** Opening Provided records block **
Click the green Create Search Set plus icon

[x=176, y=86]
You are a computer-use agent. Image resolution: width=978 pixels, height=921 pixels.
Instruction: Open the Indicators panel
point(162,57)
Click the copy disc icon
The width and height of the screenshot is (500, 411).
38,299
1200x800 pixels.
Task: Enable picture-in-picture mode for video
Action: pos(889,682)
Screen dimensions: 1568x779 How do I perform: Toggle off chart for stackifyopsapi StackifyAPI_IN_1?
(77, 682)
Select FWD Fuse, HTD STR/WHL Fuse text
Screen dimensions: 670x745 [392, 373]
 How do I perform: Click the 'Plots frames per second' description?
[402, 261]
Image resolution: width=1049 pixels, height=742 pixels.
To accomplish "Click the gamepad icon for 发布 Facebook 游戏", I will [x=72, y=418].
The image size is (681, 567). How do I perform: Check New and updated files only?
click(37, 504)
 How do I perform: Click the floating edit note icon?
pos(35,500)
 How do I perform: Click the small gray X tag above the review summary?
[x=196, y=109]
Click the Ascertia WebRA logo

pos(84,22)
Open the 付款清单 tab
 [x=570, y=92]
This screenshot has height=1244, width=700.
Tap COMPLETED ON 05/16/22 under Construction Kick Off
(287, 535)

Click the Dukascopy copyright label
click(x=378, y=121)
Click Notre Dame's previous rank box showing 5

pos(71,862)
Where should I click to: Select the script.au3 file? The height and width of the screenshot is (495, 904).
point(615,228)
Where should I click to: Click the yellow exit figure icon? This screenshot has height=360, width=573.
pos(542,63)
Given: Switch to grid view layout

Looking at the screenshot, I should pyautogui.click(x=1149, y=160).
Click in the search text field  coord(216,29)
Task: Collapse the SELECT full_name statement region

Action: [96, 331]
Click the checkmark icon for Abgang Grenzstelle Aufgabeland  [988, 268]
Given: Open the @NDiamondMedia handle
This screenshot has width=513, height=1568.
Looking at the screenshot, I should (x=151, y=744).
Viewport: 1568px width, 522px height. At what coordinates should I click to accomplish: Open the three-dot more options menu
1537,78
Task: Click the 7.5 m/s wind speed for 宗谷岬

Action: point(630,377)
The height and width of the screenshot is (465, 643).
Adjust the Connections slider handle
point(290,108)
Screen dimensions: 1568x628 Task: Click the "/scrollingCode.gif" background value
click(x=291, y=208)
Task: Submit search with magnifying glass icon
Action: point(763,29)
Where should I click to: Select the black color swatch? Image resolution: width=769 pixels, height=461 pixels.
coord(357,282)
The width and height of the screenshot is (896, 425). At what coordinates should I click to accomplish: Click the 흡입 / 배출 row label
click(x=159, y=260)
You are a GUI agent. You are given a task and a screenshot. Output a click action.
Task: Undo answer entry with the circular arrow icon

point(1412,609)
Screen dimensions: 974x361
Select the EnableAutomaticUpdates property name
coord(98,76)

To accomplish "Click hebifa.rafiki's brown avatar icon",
** Closing Provided records block **
Beginning with the line that holds "Task: Undo answer" and ending with the last line of the data, copy each line exactly and add nothing.

Task: Undo answer entry with the circular arrow icon

point(1412,609)
Screen dimensions: 974x361
Select the EnableAutomaticUpdates property name
coord(98,76)

To accomplish "Click hebifa.rafiki's brown avatar icon",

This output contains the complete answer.